What is Relocation Assistance?
Mandatory Renter Relocation Assistance reduces the hardships renters face when they have to move. Portland, Oregon, enacted this program to help renters who face specific no-fault hardships. Landlords pay this amount to qualifying renters.
The current rates are:
- $2,900 for a studio or one-room occupancy
- $3,300 for a 1 bedroom unit
- $4,200 for a 2 bedroom unit
- $4,500 for a 3+ bedroom unit
Who is eligible for Relocation Assistance?
This program is available to renters in Portland who experience any of these no-fault hardship events:
- No-cause eviction (or a qualified landlord reason for termination)
- Rent increase of 10% or more over 12 months
- Substantial change in lease terms
- No option to renew the lease
Most rental units within Portland city limits are covered by this program. This program covers month-to-month and fixed-lease units. It also covers units that are managed by the owner, a sub-lessor or a property management company.
Who is not eligible for this program?
There are some circumstances that are not covered by this program. If you meet one of these exemption criteria, your landlord can apply for an exemption so they don’t have to pay you.
Short-term and temporary rentals do not qualify.
For example, these benefits are not available to people who are renting on a week-to-week basis. Similarly, landlords do not have to pay if they are temporarily renting out their primary residence for less than 3 years or while they are serving in active military service.
Certain low income housing units do not qualify.
If you have a housing voucher and you’re renting a private dwelling unit, then you are probably covered by this program.
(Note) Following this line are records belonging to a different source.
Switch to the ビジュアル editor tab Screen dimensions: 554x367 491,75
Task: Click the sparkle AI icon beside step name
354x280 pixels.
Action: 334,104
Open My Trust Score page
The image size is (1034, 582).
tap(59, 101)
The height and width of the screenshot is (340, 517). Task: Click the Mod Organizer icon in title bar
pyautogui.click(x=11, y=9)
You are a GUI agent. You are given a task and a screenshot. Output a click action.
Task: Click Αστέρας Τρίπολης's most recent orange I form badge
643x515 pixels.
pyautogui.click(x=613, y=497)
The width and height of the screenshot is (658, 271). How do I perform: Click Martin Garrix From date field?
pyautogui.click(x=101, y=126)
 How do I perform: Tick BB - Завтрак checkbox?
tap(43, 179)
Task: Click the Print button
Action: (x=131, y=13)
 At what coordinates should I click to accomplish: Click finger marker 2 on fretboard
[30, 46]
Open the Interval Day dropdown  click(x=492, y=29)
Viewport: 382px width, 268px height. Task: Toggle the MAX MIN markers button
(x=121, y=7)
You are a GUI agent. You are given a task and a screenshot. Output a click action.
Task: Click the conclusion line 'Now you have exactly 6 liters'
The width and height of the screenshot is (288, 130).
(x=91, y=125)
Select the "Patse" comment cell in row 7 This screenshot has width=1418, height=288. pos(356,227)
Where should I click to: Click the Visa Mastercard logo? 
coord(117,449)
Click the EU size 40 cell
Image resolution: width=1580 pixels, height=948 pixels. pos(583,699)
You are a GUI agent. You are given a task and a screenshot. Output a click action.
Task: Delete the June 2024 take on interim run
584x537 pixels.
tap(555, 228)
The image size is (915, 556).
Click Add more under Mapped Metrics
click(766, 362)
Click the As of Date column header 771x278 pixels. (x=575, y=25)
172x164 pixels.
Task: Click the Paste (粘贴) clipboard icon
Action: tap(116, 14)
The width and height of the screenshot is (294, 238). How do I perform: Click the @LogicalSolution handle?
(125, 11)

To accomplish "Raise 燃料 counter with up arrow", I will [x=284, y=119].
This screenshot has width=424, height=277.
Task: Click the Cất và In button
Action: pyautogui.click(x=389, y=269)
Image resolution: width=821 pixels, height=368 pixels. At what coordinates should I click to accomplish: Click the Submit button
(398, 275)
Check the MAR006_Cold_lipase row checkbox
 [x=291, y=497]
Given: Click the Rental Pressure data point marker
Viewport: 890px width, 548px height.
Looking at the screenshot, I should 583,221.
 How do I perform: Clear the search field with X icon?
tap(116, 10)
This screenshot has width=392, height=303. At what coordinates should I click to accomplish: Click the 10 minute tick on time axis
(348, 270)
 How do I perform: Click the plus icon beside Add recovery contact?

However, if you are renting a unit that is regulated or certified as affordable housing by a government agency, the landlord may not have to pay for your move due to a rent increase. The landlord is exempt as long as (1) the rent increase does not increase the tenant’s portion of the rent by 10% or more during a rolling 12-month period or (2) the rent is periodically recalculated based on the tenant’s income or other program requirements.
If the landlord lives on the property, they can probably get an exemption.
You will not be eligible if you live in the same unit as the landlord. If you are renting half of a duplex and the landlord lives in the other half, you are not eligible for this assistance. This is also true for people who occupy an Accessory Dwelling Unit at the landlord’s home.
There are other circumstances that can result in an exemption, too.
Landlords who only rent or lease out one unit in the City of Portland are generally exempt from this program.
Dwelling units that are rendered uninhabitable due to the Landlord or Tenant’s action or inaction don’t qualify. For example, if there is a fire, Relocation Assistance probably will not be available.
If you have been renting for less than six months and the landlord obtained a demolition permit before your tenancy, they don’t have to pay your relocation assistance. If the landlord notified you of their intent to sell the property before you signed a lease, they don’t have to pay either.
How do I get help from the Relocation Assistance program?
Your landlord is required to pay for Relocation Assistance as long as you are eligible.
If you are served with a rent increase notice that will increase your rent by more than 10 percent over the a rolling 12-month period, then you will need to respond with a written notice to vacate within 14 days. Within 14 days of receiving your notice to vacate, the landlord must pay you the Relocation Assistance rate.
What happens if my landlord refuses?
Landlords who refuse to comply with these requirements can be held liable in court. They may be forced to pay the tenant an amount three times the monthly rent, plus the Relocation Assistance amount, actual damages, reasonable attorney’s fees and costs!